Bermuda’s National Pension Scheme requires fine-tuning, independent MP Terry Lister told Parliament.

Pointing out that when the scheme was implemented in 2000, “we were not all at the same place”, the Sandys South MP said in Friday’s House of Assembly: “The National Pension Scheme, to date, is worth differing amounts to different people.”

Mr Lister suggested Finance Minister Bob Richards consider allowing people to take out a lump sum, up to 25 percent of their pension assets upon retirement, to take care of major bills such as mortgages.

In the early stages of drafting the 1998 Act, Mr Lister said that option had been part of the plan.

“Somewhere along the way this idea was either withdrawn or just fell through the cracks, and that idea did not make it into the Act,” he said. “The time has come for this to be looked at so that those Plan members can manage their financial affairs, and not be penalised at retirement.”
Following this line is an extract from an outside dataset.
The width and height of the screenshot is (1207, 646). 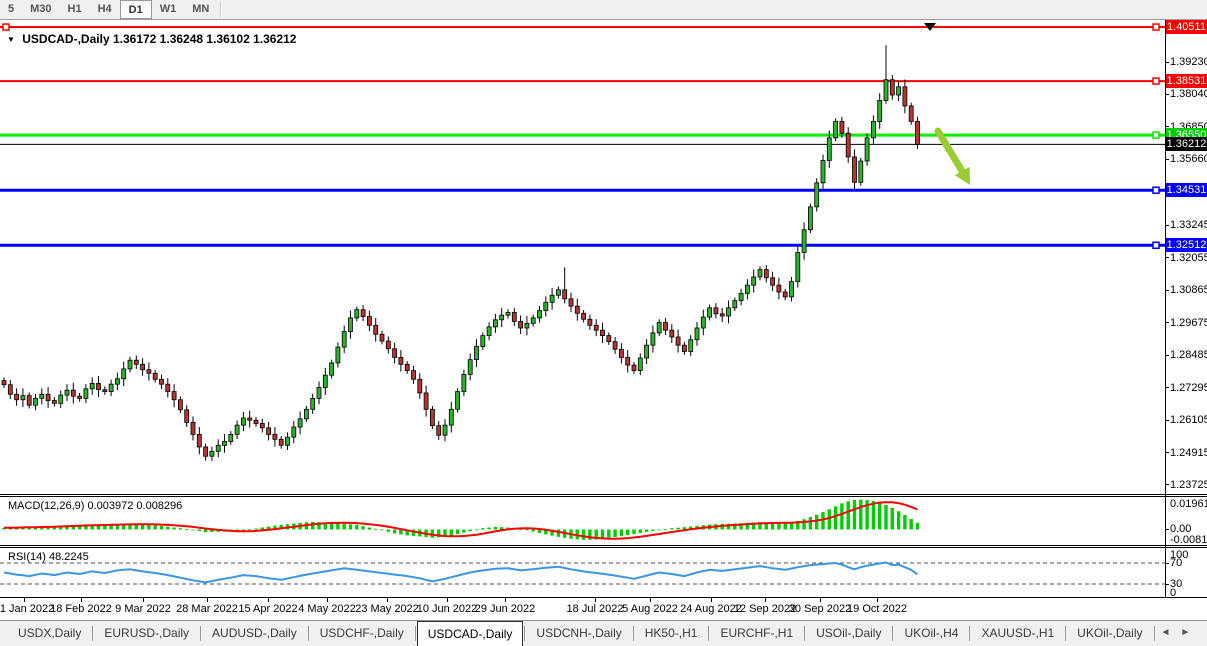 What do you see at coordinates (1166, 632) in the screenshot?
I see `tab-scroll-left-icon: ◄` at bounding box center [1166, 632].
Mr Lister challenged the Minister: “Why not do this?”

In a second suggestion for pension scheme reform, Mr Lister identified another area where lump sum withdrawals could be better than monthly payments.

“For some people, when they reach retirement age, the amount in their pension is so small that it doesn’t make sense to go on with a monthly amount,” Mr Lister said. “Some people receive as little as $200 a month.
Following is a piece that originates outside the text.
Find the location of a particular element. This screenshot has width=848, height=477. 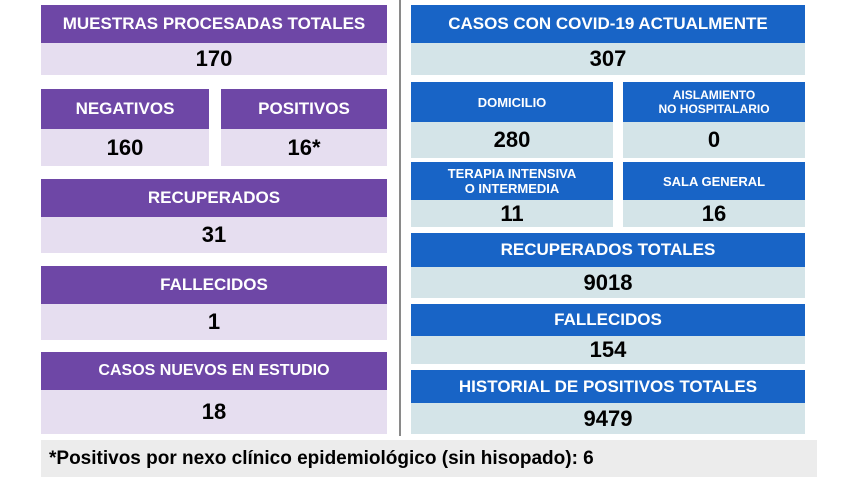

historial-value-box: 9479 is located at coordinates (608, 418).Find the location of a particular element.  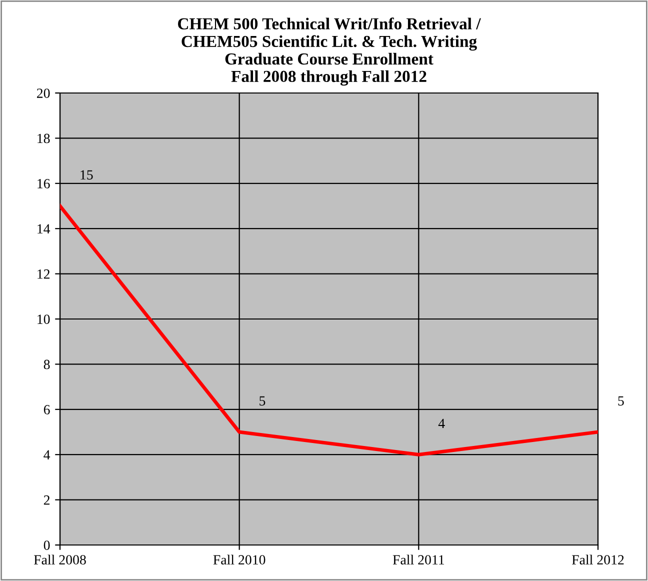

y-tick-label: 2 is located at coordinates (47, 500).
He said recipients in these cases would be better off having the option of taking the full amount, to handle pressing expenses.

However, Mr Lister took aim at one cash withdrawal option that he said had been put into the bill as “a sweetener to make it more palatable to people”.

He asked Mr Richards to consider not allowing pension holders to cash out their small pensions when they transferred from one job to another.

The provision currently exists in cases where an employee has held a job for less than two years.

Mr Lister pointed out that in such cases, many people blew that money on frivolous items.

“Time has shown that this is money that never gets put back into the individual’s pension plan,” Mr Lister said. “This is a short-term cash bonanza, but long-term it is not beneficial to the individual come retirement.”

He added: “A lot of people just have a cruise with that money.”